Circ chews at the inside of his mouth like he’s trying to eat through it.
“What?” I say.
More chewing. “And me?” he asks.
I laugh. “Do I hafta spell it out for you?”
I don’t blame Circ for any of it. I know he did what he thought he needed to do protect me. He did it ’cause he cared ’bout me enough to live without me.
“Could you?” he says, grinning that grin. Sometimes I wish I could just turn it off ’cause it can be a little weird feeling those bubbles in my chest all the time. I punch him, but it don’t change nothing.
He won’t stop grinning until I answer him. So I do. “I’m glad I’m here with you,” I say.
“That all?” he says, those dimples staring me down.
“What the scorch else do you want?”
“I dunno. I thought maybe you’d say something about how you’ve loved me for a long time, or that you’ve always loved me, or that you won’t never let me go. Something like that.” I try to hold it back—my smile, that is—but I can’t, not for one moment. ’Cause I know he’s not giving me words to say. Nope. He’s telling me everything he’s wanted to tell me for a long time.
“Yeah,” I say. “All that.”
He sticks his smile next to mine and I lean into him, feeling all his words in the heat of his body, not saying anything for a while.

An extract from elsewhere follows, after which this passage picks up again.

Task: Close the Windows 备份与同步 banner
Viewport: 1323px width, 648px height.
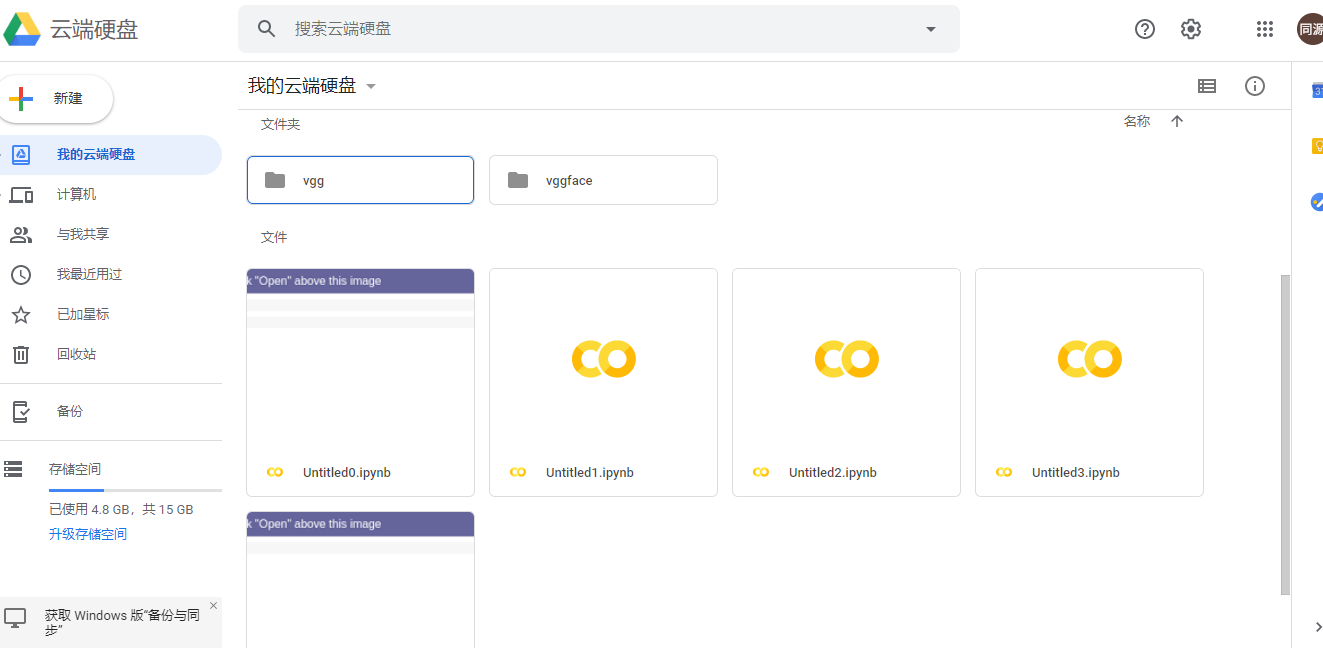Action: (213, 605)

Everyone’s been so busy for the last few days that this is the first time me and Circ have really been alone. At Wilde’s suggestion, we buried, rather’n burned, the dead. The quicker we get away from the old ways the better. Everyone agrees that much. I cried for each’n every Wilde we put in the ground, my friends, my sisters. Several Marked died, too, but not as many due to their late arrival and overwhelming numbers. The Heaters took the most casualties, hundreds. I cried for them, too.
We burned the pale Glassy bodies.
“Do you think the Tri-Tribes will work?” Circ says all of a sudden, like he’s just thought to ask.

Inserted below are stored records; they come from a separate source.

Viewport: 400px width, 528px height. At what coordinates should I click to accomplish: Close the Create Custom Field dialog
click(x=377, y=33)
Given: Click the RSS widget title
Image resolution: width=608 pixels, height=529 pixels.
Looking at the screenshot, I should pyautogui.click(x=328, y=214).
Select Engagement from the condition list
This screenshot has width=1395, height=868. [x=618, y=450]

I close my eyes, remember all that’s happened since the battle. After a lot of arguments and plenty of fights, a tenuous decision was made to join forces, at least for now, creating a new tribe, called the Tri-Tribes, comprised of the Marked, the Heaters, and the Wildes, with shared leadership amongst all three groups. I don’t know how long it’ll last, considering everyone seems to pretty much hate each other right now, but it’s nice to have a little peace and stability for a while. Wilde and Skye’ll represent the Wildes. Circ’s father and Lara’s mother’ll vote on behalf of the Heaters. Two dark, mysterious Marked men who I don’t know stepped forward for them. Not Feve, that’s the important thing.

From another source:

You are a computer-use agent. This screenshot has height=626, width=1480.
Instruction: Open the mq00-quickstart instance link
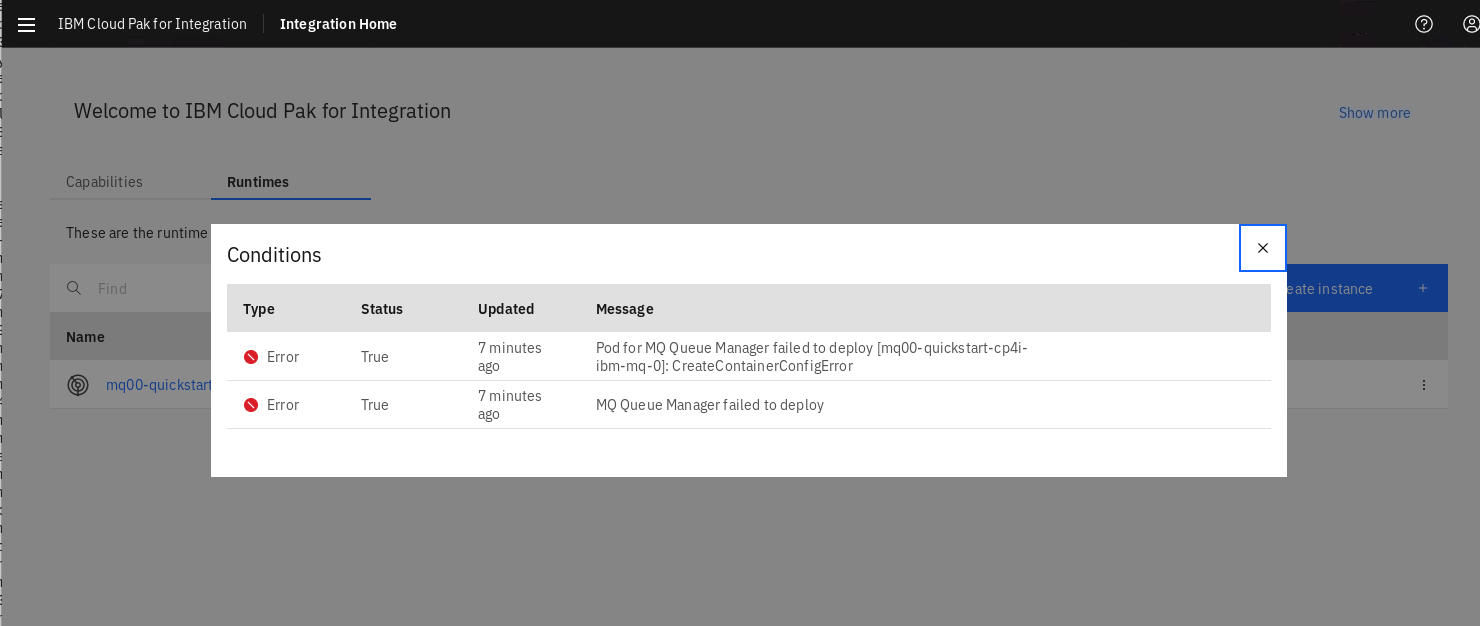coord(158,385)
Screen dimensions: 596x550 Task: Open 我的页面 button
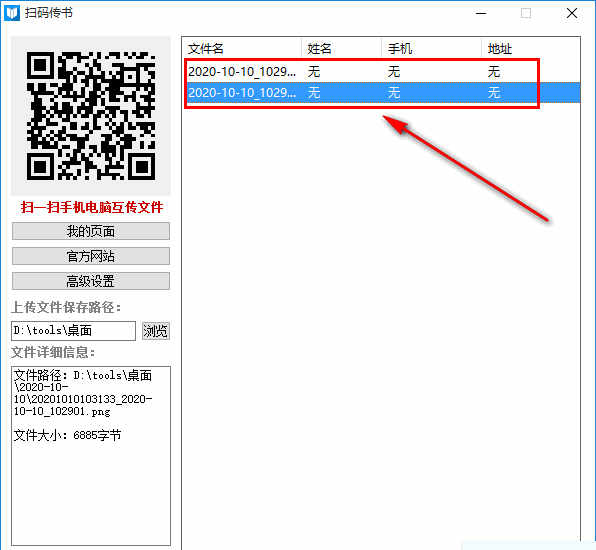point(91,231)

“It could,” I say, trying hard to believe it while shooting prayers to the sun goddess.
Circ pushes his foot into mine. “I think it will,” he says. “The Heaters seem to be falling into line with it.”
“After the beating they took, they better,” I grumble. “But it’s not them I’m worried about. I don’t trust the Marked any further’n I can throw them.”
As it turns out, the mysterious Marked weren’t so mysterious after all. They’ve been struggling for a long time, barely surviving the winters, losing numbers every year. Which is why they’d been working with the Greynotes the whole time—to survive. But still, with men like Feve amongst them, I’ll be keeping my eyes on every last one of them.